Dr. Michael Müller, der an der Hochschule Koblenz arbeitet und zum Thema Antisemitismus promovierte, beschrieb die Anpassungsfähigkeit von Antisemitismus. Alte Bilder und Mythen würden nicht durch neue Geschichten ersetzt, sondern lediglich mit zeitaktuellen Inhalten angereichert. Sein Vortragstitel bringt dieses Phänomen kurz und präzise auf den Punkt: „Alter Wein in neuen Schläuchen“.

Den letzten Vortrag am Vormittag hielt Tami Rickert von der Frankfurter Bildungsstätte Anne Frank. Sie erläuterte die pädagogische Arbeit und die Ansätze der Bildungsstätte, die nicht personenorientiert, sondern problemorientiert mit den Besuchergruppen arbeitet. „Es ginge nicht darum „den Antisemiten, sondern den Antisemitismus zu bekämpfen“.

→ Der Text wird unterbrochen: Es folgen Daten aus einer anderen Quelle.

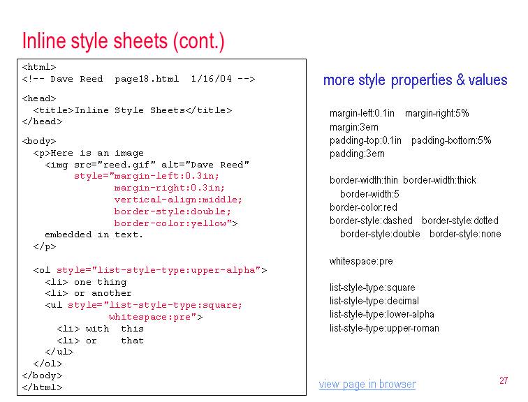
Task: Click the 'list-style-type:upper-roman' property
Action: click(384, 328)
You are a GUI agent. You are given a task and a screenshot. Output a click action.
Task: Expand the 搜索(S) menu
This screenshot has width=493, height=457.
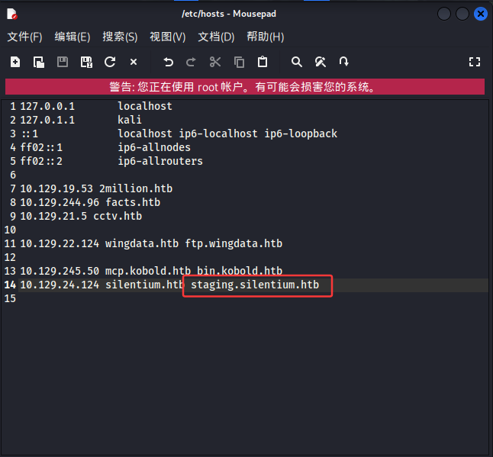(120, 37)
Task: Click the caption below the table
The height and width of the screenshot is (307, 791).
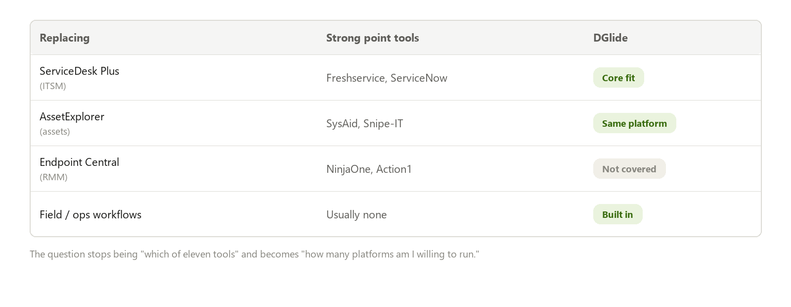Action: point(255,255)
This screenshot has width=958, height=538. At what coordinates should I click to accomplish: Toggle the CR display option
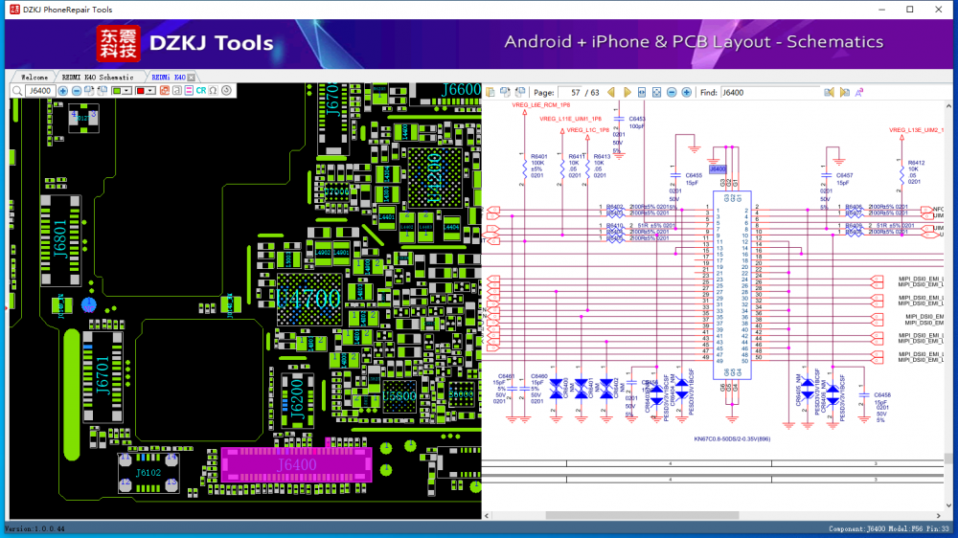(x=201, y=91)

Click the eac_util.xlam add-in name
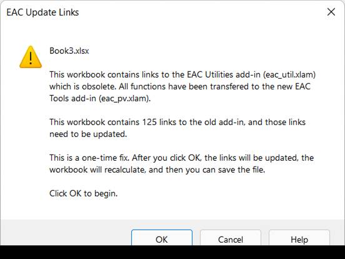pyautogui.click(x=289, y=74)
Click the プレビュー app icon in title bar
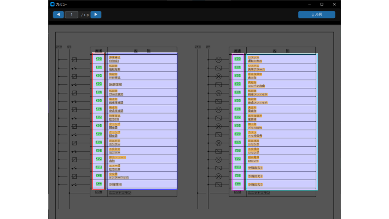The image size is (389, 219). 52,4
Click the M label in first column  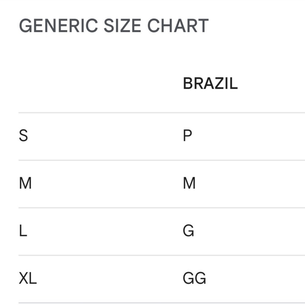[25, 183]
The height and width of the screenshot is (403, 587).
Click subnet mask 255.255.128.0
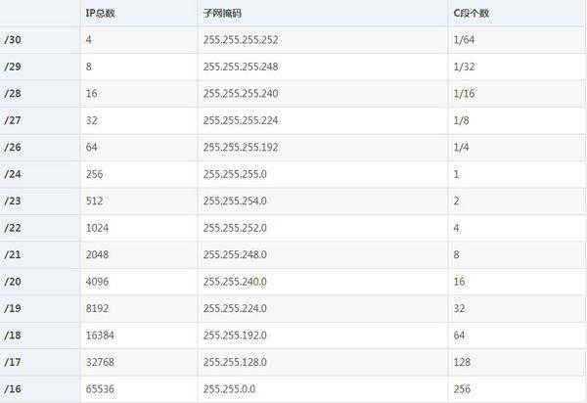pyautogui.click(x=235, y=362)
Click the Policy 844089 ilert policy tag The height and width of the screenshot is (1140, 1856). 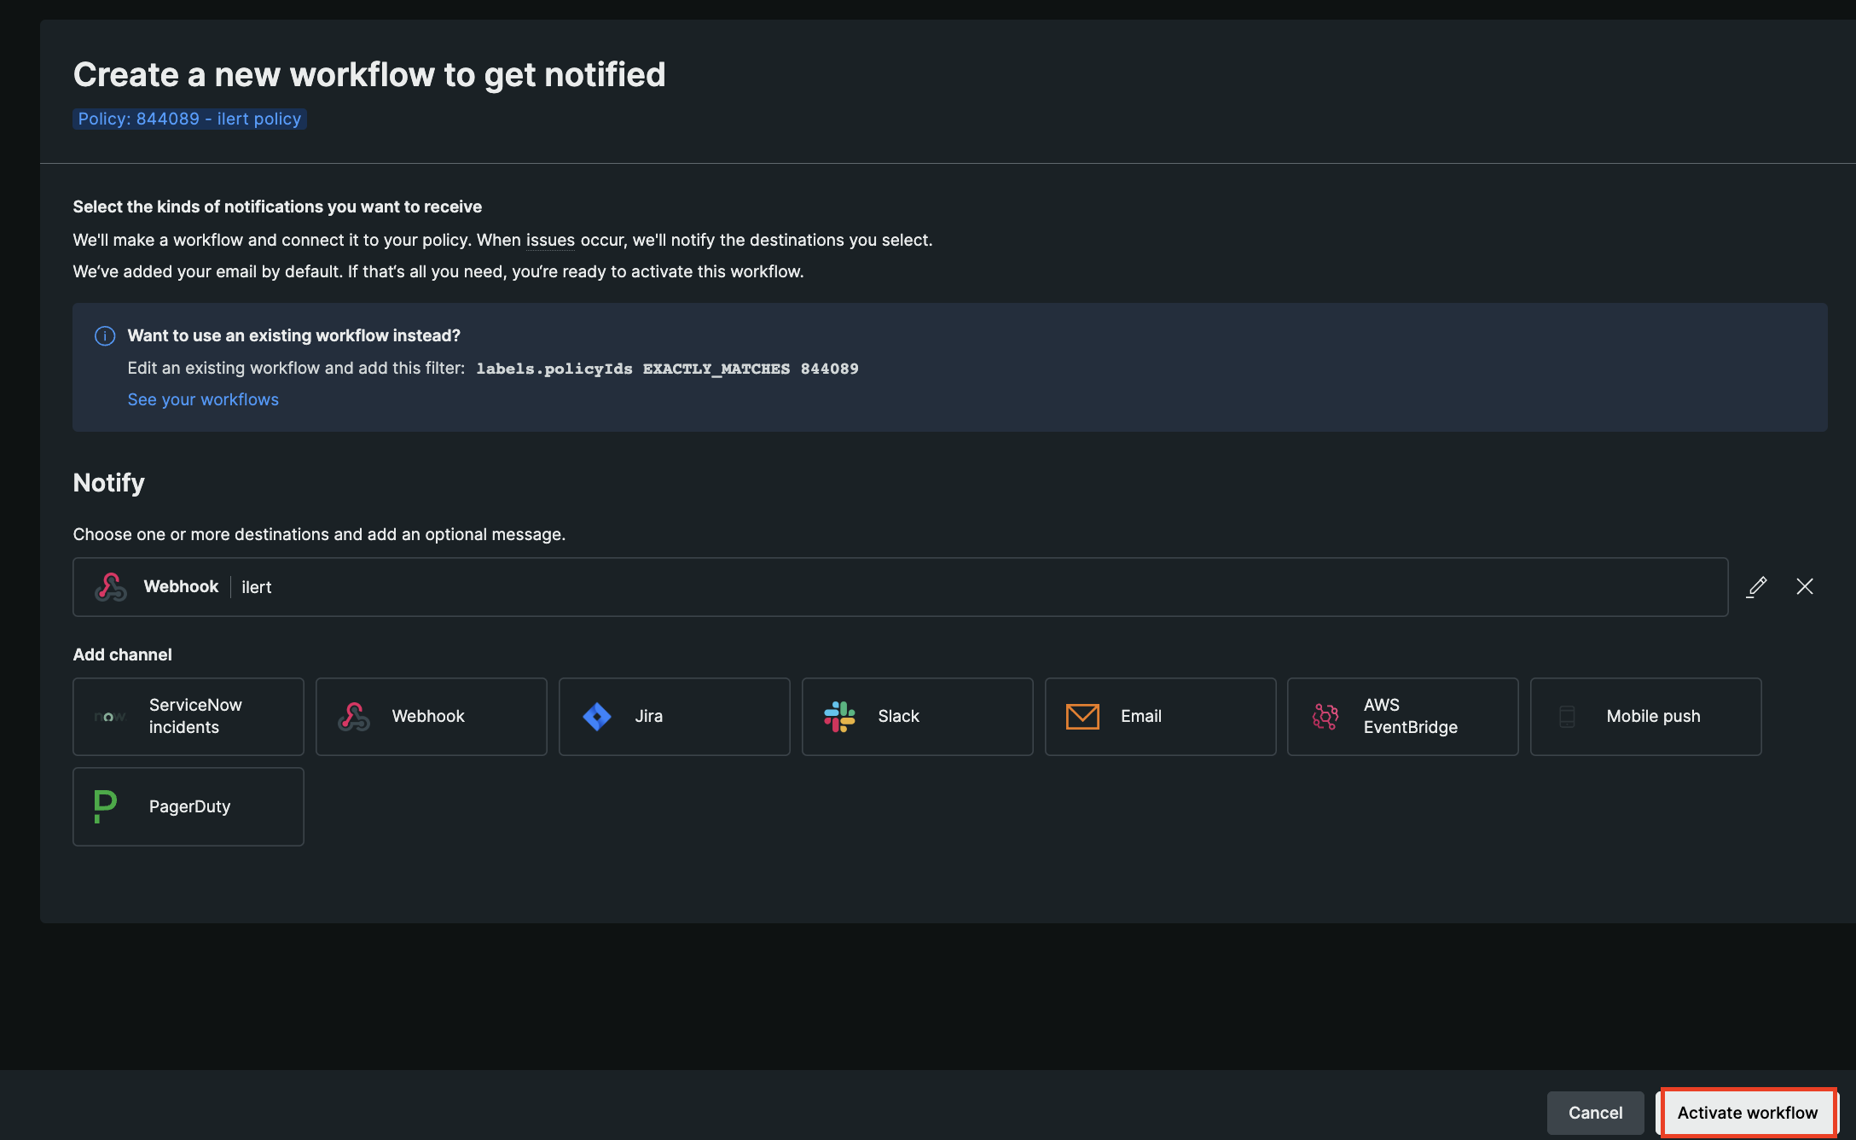[189, 119]
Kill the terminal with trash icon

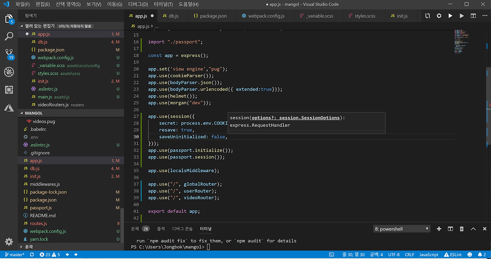(462, 229)
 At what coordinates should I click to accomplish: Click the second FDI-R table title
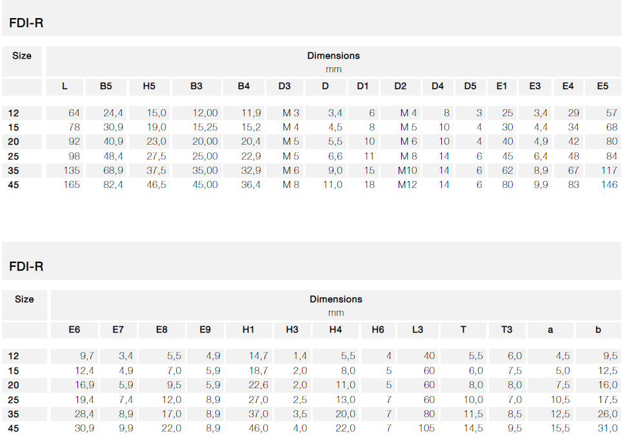[x=26, y=266]
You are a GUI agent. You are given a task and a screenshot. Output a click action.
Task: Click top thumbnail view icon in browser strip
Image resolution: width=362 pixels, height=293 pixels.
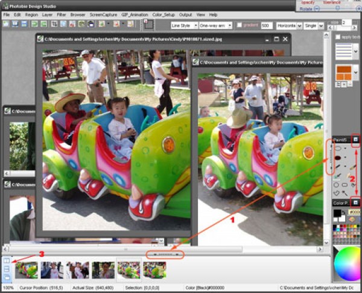(x=7, y=261)
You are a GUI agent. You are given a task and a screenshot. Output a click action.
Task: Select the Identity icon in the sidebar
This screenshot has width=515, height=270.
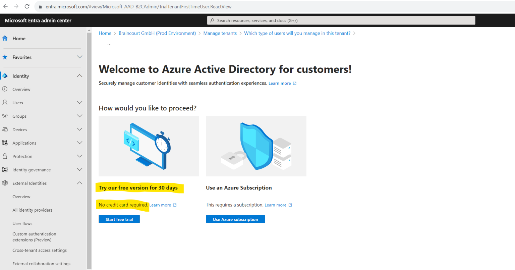(5, 76)
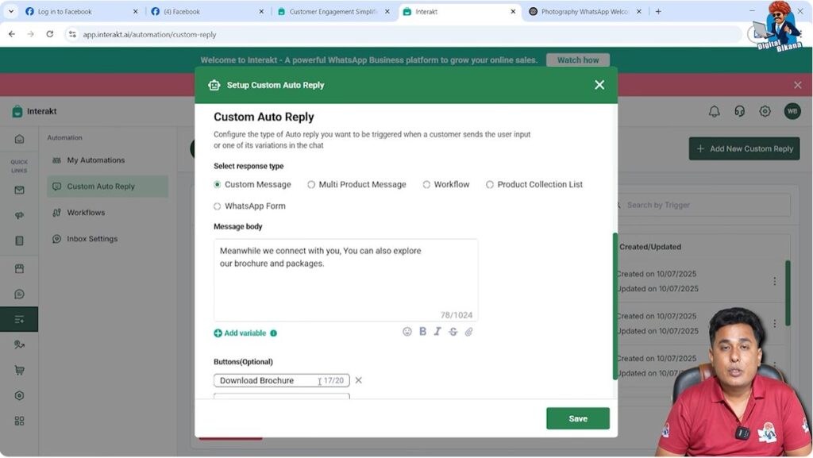Screen dimensions: 813x458
Task: Attach a file with the paperclip icon
Action: tap(468, 332)
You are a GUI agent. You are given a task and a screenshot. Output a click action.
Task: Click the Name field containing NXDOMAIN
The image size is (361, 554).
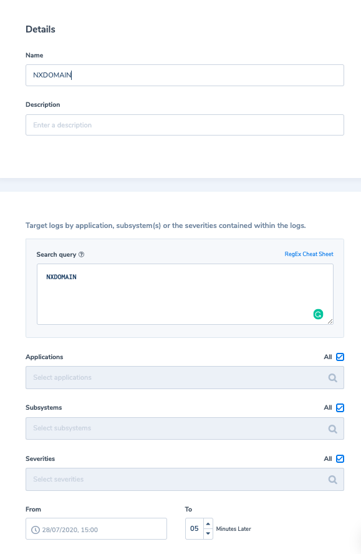pos(185,75)
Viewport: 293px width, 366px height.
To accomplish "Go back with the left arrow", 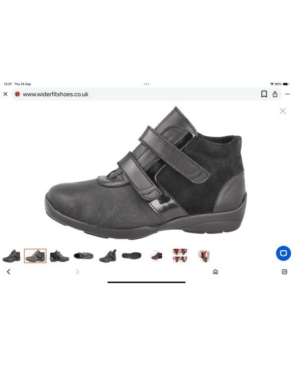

Nach dem Mittagessen konnten die Teilnehmerinnen und Teilnehmer einen von drei Workshops auswählen. Janika Schiffel von der Gedenkstätte Osthofen diskutierte über die Chancen und Grenzen der Gedenkarbeit. Rainer Heidenreich vom Beratungsteam Musik analysierte antisemitische Botschaften im Hiphop und Frank Temme von medien.rlp betrachtete das Phänomen der antisemitischen Hassrede im Internet.

Zum Abschluss des Fachtages hatte Nico Schneider die Verantwortlichen derWorkshops zu einer Podiumsdiskussion geladen und arbeitete Verbindungen und Gemeinsamkeiten zwischen den Workshops heraus: Es gilt junge Menschen in ihren Lebenswelten abzuholen und sich mit ihnen auseinanderzusetzen, nur so können sie gegen Antisemitismus sensibilisiert werden.

Insgesamt kann nicht nur auf einen interessanten, sondern auch auf einen inhaltlich sehr starken Fachtag zurückgeschaut werden.